Categorias de entidades esperadas:
| Entidade | Categoria | Subcategoria |
|---|---|---|
| 15 de janeiro de 2024 | DateTime | Date |
| Contoso Ltd. | Organization | — |
| US$ 2,5 bilhões | Quantity | Currency |
| Seattle | Location | City |
| Jane Smith | Person | — |
| 5.000 | Quantity | Number |
Tarefa 3: Compare frases-chave vs. entidades
Essas duas capacidades servem a propósitos diferentes:
| Capacidade | O que extrai | Melhor para |
|---|---|---|
| Extração de frases-chave | Conceitos e tópicos importantes | Entender sobre o que o texto trata |
| Reconhecimento de entidades | Coisas nomeadas específicas (pessoas, lugares, datas) | Extrair dados estruturados do texto |
Sua tarefa: Para a frase "O CEO da Microsoft, Satya Nadella, anunciou novos recursos de IA na conferência Build em Seattle em 21 de maio de 2024":
- Frases-chave seriam: CEO da Microsoft, Satya Nadella, novos recursos de IA, conferência Build, Seattle
- Entidades seriam: Microsoft (Org), Satya Nadella (Pessoa), Build (Evento), Seattle (Localização), 21 de maio de 2024 (DateTime)
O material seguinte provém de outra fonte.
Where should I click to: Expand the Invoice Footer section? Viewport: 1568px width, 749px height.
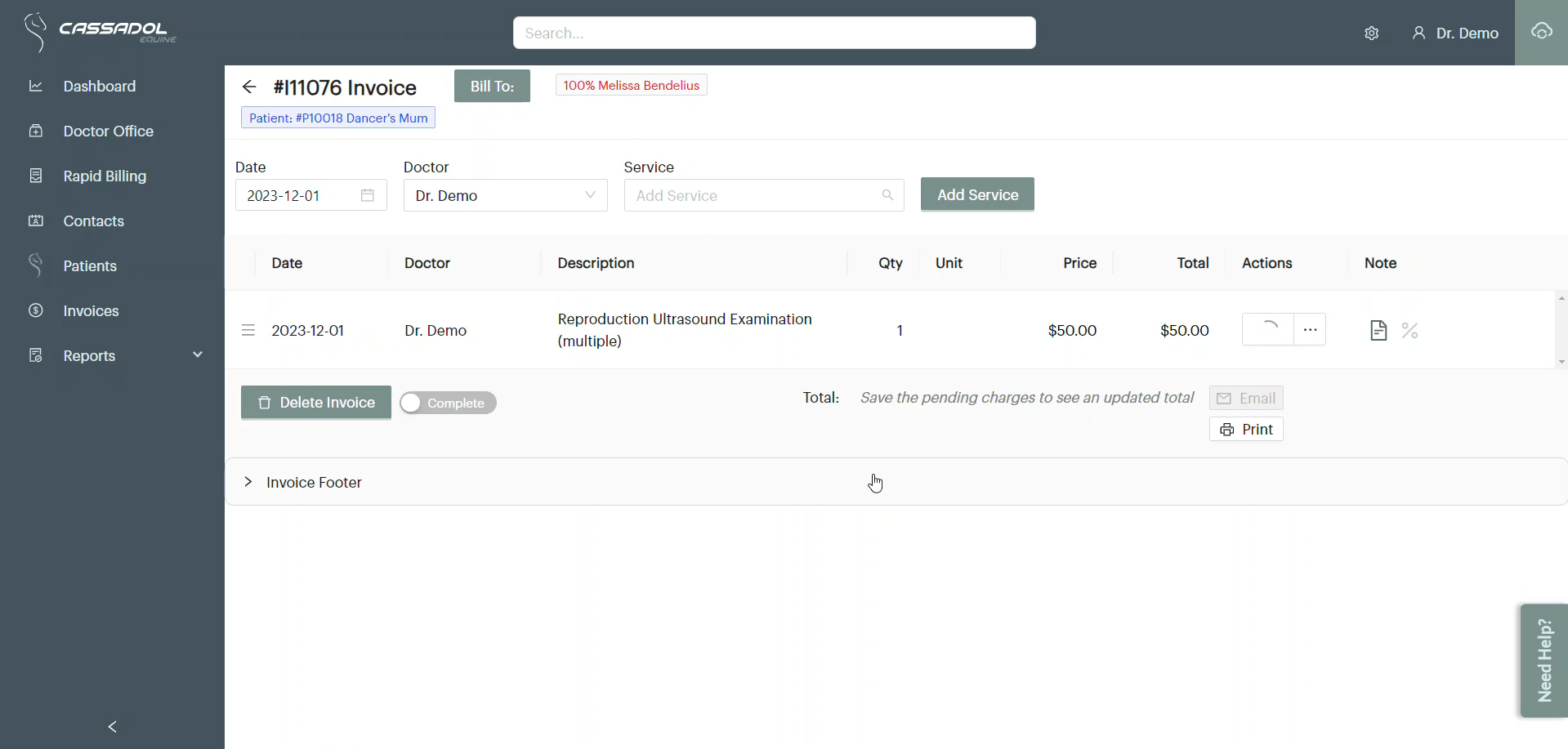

Tarefa 4: Explore as categorias de entidades
O Azure AI Language reconhece muitas categorias de entidades. Consulte a documentação: Categorias de entidades no Azure AI Language
Categorias principais incluem:
- Person — Nomes de pessoas
- Location — Localizações físicas, entidades geográficas
- Organization — Empresas, instituições, agências
- DateTime — Datas, horários, durações
- Quantity — Números, porcentagens, moedas
- Event — Eventos históricos ou nomeados
- Product — Produtos físicos ou digitais
- Skill — Capacidades ou áreas de expertise
# Criar um recurso Azure AI Language (nível Free)
az cognitiveservices account create \
--name my-language-resource \
--resource-group myResourceGroup \
--kind TextAnalytics \
--sku F0 \
--location eastus
Conceitos-Chave
| Conceito | Definição |
|---|---|
| Extração de frases-chave | Identifica os principais pontos e conceitos importantes no texto |
| Reconhecimento de entidades nomeadas (NER) | Detecta e categoriza entidades nomeadas (pessoas, lugares, organizações, datas) no texto |
| Categoria de entidade | O tipo de classificação atribuído a uma entidade detectada (Person, Location, etc.) |
| Vinculação de entidades | Conecta entidades reconhecidas a entradas de base de conhecimento conhecidas (ex.: Wikipédia) |
| Azure AI Language | O serviço do Azure que fornece capacidades de análise de texto incluindo NER e frases-chave |
| Detecção de PII | Uma capacidade relacionada ao NER que identifica especificamente informações pessoalmente identificáveis |
Equívocos Comuns
| Equívoco | Realidade |
|---|---|
| Frases-chave e entidades são a mesma coisa | Frases-chave capturam conceitos/tópicos importantes; entidades identificam coisas nomeadas específicas com categorias |
| NER só funciona em inglês | O Azure AI Language suporta NER em muitos idiomas incluindo espanhol, francês, alemão, chinês e mais |
| Você precisa treinar um modelo para NER básico | NER pré-construído funciona imediatamente; NER personalizado só é necessário para tipos de entidade específicos de domínio |
| Extração de frases-chave entende significado | Usa padrões estatísticos para identificar frases importantes — não "entende" verdadeiramente o contexto |
| Reconhecimento de entidades é 100% preciso | A precisão depende do contexto, idioma e domínio; texto ambíguo pode produzir categorizações incorretas |
Verificação de Conhecimento
1. Uma empresa quer etiquetar automaticamente tickets de suporte ao cliente com os principais tópicos discutidos. Qual capacidade de análise de texto é mais apropriada?
2. Em qual categoria de entidade "Microsoft" seria classificada pelo reconhecimento de entidades nomeadas?
3. Qual é a principal diferença entre extração de frases-chave e reconhecimento de entidades nomeadas?
4. Um escritório de advocacia quer extrair automaticamente todos os nomes de pessoas, datas e valores monetários de contratos. Qual capacidade deve usar?
5. Qual serviço do Azure fornece tanto extração de frases-chave quanto reconhecimento de entidades nomeadas como capacidades pré-construídas?